Babs Thore was without a doubt the most wonderful gift that her family could have ever been given. You are the only person who could ever merit more of our love, reverence, or value than you already have. If you are reading this, then you are aware of her magic, which consists of her southern charm, her hilarious sense of humor, her beautifully timed witty remarks, her beauty, and her ability to make everyone around her feel comfortable and cared for.

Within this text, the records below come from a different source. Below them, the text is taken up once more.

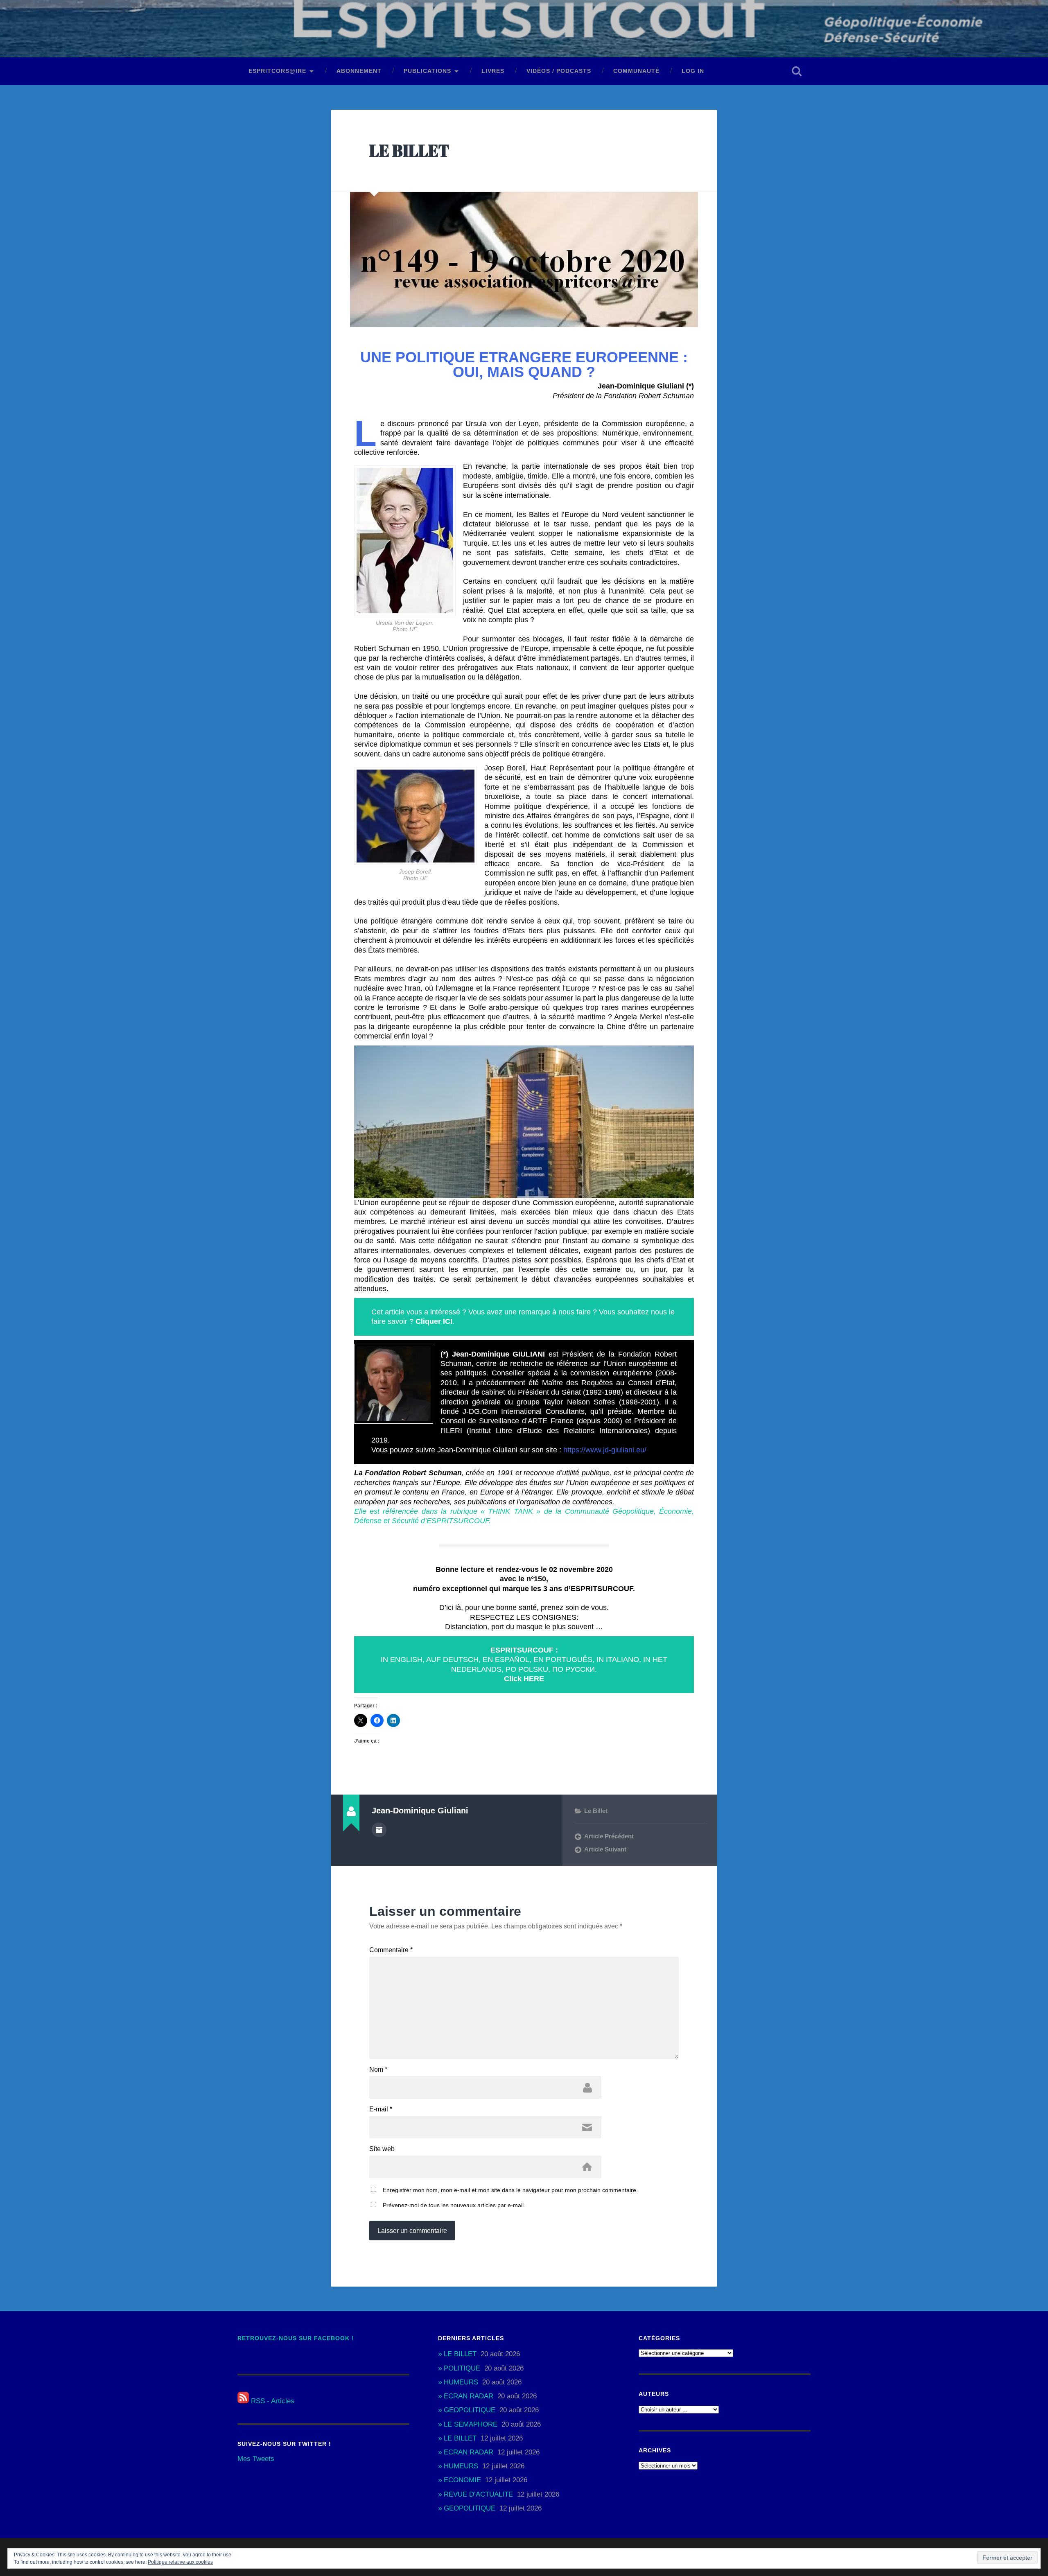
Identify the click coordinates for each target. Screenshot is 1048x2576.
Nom (378, 2069)
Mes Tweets (255, 2459)
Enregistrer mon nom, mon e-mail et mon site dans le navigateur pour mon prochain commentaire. (510, 2190)
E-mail (380, 2109)
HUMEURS (461, 2382)
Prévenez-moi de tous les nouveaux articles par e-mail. (454, 2205)
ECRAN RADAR (468, 2396)
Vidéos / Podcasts (558, 71)
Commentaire (391, 1950)
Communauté (636, 71)
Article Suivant (605, 1849)
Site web (382, 2149)
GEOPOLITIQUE (469, 2410)
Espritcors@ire (277, 71)
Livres (492, 71)
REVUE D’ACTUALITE (478, 2494)
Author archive (379, 1829)
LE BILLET (409, 150)
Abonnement (359, 71)
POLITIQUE (462, 2368)
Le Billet (596, 1810)
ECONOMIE (462, 2480)
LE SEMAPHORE (470, 2424)
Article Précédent (609, 1836)
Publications (427, 71)
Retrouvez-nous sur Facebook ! (295, 2338)
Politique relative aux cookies (180, 2562)
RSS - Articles (271, 2401)
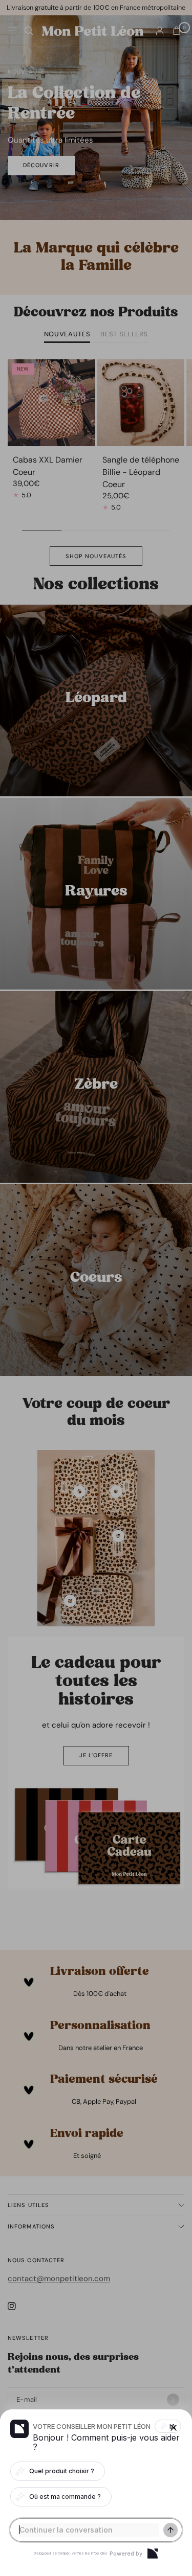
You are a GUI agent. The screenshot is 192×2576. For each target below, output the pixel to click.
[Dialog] (152, 2553)
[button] (96, 1288)
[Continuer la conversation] (170, 2530)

If you are reading this, then you are also aware of her ability to make everyone around her feel comfortable and cared for. Because you are reading this, I will assume that you are familiar with each of these aspects. What you may have seen and felt through a TV screen is a minute fraction that, even if multiplied by a million, wouldn’t come close to coming close to “real life.” That is how enormous, how generous, and how all-encompassing the love that my mother had was. What you may have seen and felt through a TV screen is a minute fraction that, even if multiplied by a million, wouldn’t come close to coming close to “real life.” The fact that I have been able to call her mine for almost 39 years makes me the luckiest person on the face of the earth.